[EXERCISE INSTRUCTIONS]
Each line below that holds the word "using" counts once. Say how many such lines there are, and no more.

Stored data entries:
____
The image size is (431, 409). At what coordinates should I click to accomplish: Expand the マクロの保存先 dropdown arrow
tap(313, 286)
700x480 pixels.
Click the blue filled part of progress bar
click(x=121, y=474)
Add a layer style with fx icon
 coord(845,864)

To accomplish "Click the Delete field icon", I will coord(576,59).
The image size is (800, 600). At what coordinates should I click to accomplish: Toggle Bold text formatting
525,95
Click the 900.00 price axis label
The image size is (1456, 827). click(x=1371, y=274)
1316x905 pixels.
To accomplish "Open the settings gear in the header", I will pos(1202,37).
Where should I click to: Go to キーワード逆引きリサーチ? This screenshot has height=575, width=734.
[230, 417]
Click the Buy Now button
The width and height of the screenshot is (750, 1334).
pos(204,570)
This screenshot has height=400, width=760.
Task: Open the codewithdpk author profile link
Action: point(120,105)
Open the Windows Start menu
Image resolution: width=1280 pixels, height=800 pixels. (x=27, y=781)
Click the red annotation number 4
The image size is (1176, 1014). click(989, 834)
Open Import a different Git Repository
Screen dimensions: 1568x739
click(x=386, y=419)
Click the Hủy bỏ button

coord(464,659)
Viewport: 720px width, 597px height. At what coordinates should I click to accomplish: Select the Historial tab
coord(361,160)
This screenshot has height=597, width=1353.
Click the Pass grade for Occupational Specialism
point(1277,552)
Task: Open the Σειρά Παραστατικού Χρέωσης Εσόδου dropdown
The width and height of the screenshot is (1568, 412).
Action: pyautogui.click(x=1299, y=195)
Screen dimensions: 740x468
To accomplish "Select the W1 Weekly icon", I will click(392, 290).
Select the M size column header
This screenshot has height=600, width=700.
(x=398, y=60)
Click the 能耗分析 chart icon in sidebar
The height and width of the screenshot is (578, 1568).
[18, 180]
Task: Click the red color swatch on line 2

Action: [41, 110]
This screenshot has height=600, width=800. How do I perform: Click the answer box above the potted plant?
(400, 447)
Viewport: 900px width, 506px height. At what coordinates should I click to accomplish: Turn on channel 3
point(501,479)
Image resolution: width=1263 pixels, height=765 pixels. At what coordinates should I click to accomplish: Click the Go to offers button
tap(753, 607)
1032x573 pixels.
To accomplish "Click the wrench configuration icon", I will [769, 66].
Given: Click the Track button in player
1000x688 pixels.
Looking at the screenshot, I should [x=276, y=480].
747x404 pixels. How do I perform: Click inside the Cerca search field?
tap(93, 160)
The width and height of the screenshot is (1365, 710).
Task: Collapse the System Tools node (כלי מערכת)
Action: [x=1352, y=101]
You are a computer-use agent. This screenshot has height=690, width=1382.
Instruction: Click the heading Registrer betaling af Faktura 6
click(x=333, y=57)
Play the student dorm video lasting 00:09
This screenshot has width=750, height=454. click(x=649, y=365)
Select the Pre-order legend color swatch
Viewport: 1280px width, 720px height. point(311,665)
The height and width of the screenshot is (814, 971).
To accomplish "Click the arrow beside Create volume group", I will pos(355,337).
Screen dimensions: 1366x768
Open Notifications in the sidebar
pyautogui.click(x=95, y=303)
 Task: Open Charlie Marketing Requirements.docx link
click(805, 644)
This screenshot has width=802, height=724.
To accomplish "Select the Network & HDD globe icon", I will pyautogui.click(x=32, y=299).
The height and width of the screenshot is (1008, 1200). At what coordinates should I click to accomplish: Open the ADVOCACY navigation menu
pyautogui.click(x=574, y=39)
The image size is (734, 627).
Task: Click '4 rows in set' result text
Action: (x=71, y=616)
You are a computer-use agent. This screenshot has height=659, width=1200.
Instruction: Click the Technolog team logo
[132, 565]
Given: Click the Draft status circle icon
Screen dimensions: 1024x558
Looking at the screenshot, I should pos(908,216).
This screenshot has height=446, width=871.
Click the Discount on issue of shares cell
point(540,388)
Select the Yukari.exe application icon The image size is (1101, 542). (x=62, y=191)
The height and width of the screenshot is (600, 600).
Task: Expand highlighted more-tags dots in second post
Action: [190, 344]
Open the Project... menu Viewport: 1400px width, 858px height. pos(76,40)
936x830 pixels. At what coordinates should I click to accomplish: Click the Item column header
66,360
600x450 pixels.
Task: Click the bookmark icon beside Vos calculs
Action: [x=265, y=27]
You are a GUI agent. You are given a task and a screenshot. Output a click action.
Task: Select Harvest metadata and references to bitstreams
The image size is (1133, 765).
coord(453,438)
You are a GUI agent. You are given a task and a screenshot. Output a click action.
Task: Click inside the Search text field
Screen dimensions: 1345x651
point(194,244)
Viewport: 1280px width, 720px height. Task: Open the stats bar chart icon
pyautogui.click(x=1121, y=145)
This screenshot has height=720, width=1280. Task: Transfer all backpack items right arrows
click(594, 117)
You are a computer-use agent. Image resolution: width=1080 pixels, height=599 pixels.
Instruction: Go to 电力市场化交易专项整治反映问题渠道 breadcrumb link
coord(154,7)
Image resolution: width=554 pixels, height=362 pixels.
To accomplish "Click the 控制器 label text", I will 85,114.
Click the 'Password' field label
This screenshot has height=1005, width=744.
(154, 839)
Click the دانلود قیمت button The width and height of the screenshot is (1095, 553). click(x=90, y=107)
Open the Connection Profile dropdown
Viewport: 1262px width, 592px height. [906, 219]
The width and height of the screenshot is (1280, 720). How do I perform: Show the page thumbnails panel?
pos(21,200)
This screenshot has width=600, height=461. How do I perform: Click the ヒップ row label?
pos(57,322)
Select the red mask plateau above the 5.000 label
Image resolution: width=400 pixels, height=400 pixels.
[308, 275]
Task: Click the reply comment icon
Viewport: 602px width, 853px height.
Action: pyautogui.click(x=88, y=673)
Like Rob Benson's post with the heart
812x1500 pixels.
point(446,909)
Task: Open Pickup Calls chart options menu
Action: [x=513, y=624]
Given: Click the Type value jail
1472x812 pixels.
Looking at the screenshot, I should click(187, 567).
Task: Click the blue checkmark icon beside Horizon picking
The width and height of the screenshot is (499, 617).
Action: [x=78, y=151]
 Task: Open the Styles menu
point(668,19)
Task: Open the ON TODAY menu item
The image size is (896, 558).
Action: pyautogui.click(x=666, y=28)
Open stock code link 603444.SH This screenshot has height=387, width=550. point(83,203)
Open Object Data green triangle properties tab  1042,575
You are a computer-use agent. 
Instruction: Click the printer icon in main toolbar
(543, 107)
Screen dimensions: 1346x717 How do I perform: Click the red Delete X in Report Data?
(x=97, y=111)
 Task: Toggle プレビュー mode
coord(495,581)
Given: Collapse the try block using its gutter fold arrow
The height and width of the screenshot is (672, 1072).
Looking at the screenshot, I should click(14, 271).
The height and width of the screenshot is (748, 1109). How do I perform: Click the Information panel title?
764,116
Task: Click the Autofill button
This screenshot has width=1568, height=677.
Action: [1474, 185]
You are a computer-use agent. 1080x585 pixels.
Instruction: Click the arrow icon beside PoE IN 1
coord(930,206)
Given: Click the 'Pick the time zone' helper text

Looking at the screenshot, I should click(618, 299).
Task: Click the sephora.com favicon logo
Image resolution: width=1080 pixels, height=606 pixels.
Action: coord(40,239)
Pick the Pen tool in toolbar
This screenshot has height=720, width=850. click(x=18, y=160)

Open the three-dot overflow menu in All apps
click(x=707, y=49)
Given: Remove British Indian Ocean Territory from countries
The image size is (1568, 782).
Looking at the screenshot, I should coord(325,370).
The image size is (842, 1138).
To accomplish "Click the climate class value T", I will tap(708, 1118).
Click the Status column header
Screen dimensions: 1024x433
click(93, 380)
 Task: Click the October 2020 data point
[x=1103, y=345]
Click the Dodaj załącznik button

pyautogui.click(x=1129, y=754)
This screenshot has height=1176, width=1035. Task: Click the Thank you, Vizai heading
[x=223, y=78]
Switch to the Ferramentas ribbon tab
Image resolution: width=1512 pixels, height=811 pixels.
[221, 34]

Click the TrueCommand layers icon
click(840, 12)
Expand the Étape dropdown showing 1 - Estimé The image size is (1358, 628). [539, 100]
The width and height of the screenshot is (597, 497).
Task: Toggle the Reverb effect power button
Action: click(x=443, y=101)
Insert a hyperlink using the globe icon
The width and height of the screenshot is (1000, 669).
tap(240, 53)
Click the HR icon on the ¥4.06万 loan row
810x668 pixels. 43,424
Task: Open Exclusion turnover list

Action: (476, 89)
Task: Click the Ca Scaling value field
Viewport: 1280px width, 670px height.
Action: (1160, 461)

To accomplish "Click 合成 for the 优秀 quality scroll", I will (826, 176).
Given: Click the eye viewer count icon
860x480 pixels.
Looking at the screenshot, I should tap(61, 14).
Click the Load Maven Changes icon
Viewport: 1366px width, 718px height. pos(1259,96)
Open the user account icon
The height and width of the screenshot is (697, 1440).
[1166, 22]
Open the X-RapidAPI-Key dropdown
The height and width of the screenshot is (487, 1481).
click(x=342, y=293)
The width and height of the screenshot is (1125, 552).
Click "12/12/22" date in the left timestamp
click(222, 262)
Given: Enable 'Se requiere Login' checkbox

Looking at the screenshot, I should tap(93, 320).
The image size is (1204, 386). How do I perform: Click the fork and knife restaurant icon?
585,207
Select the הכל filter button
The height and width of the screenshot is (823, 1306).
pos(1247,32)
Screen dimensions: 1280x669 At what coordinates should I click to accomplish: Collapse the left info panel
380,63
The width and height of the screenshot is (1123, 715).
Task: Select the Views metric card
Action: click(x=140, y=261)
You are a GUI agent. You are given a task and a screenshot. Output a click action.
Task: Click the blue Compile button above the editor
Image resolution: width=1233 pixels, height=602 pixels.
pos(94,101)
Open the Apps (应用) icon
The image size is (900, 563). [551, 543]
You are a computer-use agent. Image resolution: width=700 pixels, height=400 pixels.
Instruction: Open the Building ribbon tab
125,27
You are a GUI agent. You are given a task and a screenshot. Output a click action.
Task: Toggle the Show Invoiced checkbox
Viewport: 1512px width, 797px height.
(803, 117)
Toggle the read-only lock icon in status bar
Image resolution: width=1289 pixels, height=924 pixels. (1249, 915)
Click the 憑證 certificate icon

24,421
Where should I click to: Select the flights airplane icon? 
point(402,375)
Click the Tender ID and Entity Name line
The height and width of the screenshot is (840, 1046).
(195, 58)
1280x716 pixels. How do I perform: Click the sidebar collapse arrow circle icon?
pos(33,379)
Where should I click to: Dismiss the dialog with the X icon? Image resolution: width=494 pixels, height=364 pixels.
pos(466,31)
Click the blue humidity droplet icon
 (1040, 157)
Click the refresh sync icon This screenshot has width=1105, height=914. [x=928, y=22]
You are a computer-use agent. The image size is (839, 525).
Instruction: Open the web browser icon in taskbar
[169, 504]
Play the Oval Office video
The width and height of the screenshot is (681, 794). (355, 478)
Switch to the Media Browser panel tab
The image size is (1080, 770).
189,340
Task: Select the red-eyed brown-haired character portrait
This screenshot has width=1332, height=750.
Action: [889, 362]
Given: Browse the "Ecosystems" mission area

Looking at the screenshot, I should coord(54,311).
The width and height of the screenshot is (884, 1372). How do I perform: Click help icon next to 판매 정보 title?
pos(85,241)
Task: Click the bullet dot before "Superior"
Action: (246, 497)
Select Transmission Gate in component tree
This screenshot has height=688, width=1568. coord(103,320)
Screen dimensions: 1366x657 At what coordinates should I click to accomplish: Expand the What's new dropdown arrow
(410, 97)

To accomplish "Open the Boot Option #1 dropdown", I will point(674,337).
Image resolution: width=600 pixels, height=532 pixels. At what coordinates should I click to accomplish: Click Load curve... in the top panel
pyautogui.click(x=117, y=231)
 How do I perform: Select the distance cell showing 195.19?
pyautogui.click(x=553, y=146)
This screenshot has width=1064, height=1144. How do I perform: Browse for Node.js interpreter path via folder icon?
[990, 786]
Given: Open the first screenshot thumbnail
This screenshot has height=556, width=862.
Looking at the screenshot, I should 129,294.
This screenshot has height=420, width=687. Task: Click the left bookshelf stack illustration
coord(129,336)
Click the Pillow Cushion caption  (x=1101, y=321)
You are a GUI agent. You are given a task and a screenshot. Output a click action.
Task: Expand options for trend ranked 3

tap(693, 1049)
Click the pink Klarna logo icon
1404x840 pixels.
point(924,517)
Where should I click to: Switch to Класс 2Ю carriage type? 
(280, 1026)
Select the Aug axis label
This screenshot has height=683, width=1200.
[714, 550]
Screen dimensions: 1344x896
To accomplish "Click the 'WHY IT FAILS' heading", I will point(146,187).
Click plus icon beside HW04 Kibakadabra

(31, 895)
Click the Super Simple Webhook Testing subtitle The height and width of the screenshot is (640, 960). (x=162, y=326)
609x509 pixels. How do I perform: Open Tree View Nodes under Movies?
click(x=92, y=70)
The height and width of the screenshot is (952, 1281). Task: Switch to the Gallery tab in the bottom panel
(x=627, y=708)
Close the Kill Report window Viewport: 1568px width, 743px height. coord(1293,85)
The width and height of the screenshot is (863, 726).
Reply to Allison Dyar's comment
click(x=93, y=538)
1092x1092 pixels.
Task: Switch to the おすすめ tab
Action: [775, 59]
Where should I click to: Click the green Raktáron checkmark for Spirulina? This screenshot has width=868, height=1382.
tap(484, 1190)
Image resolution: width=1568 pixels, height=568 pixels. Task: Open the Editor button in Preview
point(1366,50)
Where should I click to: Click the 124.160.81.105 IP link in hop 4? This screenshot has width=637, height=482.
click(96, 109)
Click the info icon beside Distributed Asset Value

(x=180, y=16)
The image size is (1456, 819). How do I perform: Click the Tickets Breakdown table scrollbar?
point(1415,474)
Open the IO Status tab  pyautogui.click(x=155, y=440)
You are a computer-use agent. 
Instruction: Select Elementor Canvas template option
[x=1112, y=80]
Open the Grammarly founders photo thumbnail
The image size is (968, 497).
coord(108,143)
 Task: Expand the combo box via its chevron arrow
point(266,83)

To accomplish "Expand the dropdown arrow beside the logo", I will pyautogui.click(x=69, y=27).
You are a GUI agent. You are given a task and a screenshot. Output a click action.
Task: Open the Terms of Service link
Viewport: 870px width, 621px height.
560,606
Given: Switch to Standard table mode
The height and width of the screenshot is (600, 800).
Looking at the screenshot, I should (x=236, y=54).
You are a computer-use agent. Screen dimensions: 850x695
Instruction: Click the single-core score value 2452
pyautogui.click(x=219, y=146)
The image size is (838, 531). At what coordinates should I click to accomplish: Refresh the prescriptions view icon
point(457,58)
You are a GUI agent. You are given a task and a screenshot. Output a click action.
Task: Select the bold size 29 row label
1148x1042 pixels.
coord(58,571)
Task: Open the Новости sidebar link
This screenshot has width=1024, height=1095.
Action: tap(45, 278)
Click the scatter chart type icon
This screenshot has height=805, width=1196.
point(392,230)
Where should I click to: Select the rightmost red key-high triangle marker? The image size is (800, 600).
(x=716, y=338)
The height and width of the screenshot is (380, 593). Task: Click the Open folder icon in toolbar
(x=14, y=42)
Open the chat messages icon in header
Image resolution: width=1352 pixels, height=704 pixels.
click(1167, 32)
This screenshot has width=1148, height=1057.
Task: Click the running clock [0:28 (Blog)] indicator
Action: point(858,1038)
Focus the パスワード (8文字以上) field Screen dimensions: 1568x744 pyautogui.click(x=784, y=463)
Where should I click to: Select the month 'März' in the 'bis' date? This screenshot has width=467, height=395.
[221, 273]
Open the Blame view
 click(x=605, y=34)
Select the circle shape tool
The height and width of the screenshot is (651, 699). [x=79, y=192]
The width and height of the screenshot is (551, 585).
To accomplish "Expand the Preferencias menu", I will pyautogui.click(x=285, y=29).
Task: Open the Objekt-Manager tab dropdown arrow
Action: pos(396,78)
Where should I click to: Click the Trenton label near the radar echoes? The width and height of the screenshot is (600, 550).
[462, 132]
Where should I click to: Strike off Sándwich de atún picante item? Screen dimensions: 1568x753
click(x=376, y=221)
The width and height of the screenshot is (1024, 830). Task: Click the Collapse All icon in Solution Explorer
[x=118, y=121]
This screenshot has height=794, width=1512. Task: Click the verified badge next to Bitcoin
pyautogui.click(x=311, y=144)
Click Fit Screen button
____
[SOLVED PROBLEM]
2